Passage extrait
==============================

Question au Gouvernement n° 2120 :
Allemagne

11e Législature

Question de : M. François Léotard
Var (5e circonscription) - Union pour la démocratie française-Alliance

Question posée en séance, et publiée le 24 mai 2000

M. le président. La parole est à M. François Léotard.
M. François Léotard. Ma question s'adressera au membre du Gouvernement qui voudra bien répondre au lieu et place de M. le Premier ministre.
La semaine dernière, j'ai posé au nom du groupe UDF une question sur les réactions du gouvernement français à la proposition de M. Fischer, devenue depuis, du fait de l'approbation du chancelier, celle du gouvernement allemand. Pour nos amis allemands, il ne s'agissait, ni plus ni moins, que d'un plan proposé à la France, d'un projet progressif, cohérent, sur lequel on attendait du gouvernement français un jugement explicite, positif ou négatif, conforme à la qualité des relations entre nos deux pays que le général de Gaulle avait voulues. Nous pouvons d'ailleurs penser les uns et les autres à ce qu'était, il y a fort longtemps, en 1962, le plan Fouchet.
Par la voix de l'un de ses ministres les plus importants, aujourd'hui absent, nous avons reçu du gouvernement français une réponse qui sonne comme une insulte à l'Allemagne démocratique d'aujourd'hui. Il ne suffit pas de dire que le nazisme n'était au fond qu'un «déraillement» dans l'histoire allemande. La composition avec un accident ferroviaire n'est qu'une blessure supplémentaire, ajoutée à toutes celles qu'ont connues les victimes du nazisme. Faut-il rappeler dans cet hémicycle que les premières de ces victimes ont été les résistants allemands ? Il ne suffit pas de dire que les propos tenus ont été une maladresse. Il y a, dans l'histoire des nations, des maladresses, appelées aujourd'hui des «contractions», qui sont des fautes contre les peuples.
Le Président de la République française a, quant à lui, eu, sur la responsabilité de la France dans la tragédie qui a accompagné et l'Occupation et la collaboration, des mots courageux qui ont honoré notre pays. Il n'est pas admissible aujourd'hui - pour tout dire, il est fort dangereux - que la construction européenne soit assimilée par un ministre français, aux yeux de l'opinion allemande, à une résurgence du nazisme. (Applaudissements sur les bancs du groupe de l'Union pour la démocratie française-Alliance, du groupe du Rassemblement pour la République et du groupe Démocratie libérale et Indépendants.)

==============================

Défi
Modifiez la question au Gouvernement sur l'Allemagne, à partir de "Question au Gouvernement" et jusqu'à "à M. François Léotard.", en y remplaçant "Var" par "Bouches-du-Rhône".

Extrait de données
==============================

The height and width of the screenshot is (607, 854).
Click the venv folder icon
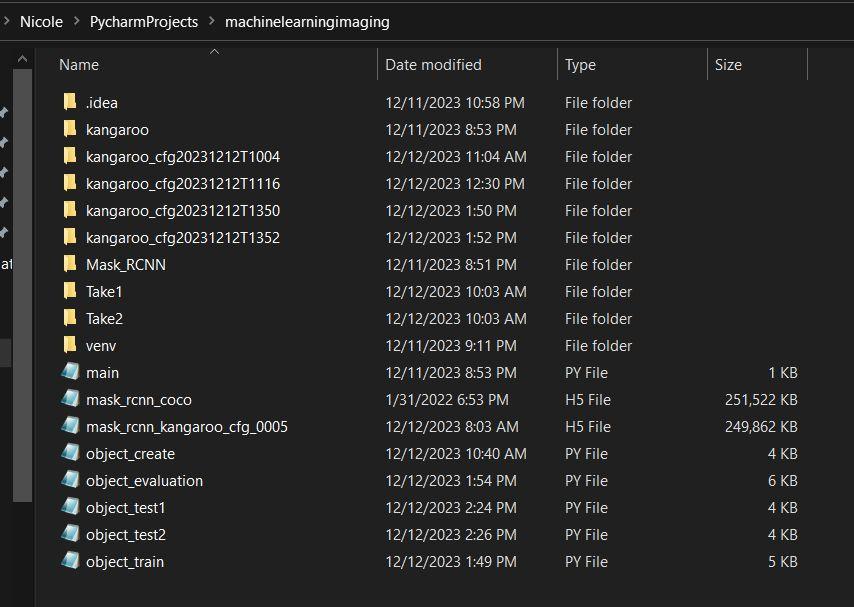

==============================

Corrigé de l'exercice
Question au Gouvernement n° 2120 :
Allemagne

11e Législature

Question de : M. François Léotard
Bouches-du-Rhône (5e circonscription) - Union pour la démocratie française-Alliance

Question posée en séance, et publiée le 24 mai 2000

M. le président. La parole est à M. François Léotard.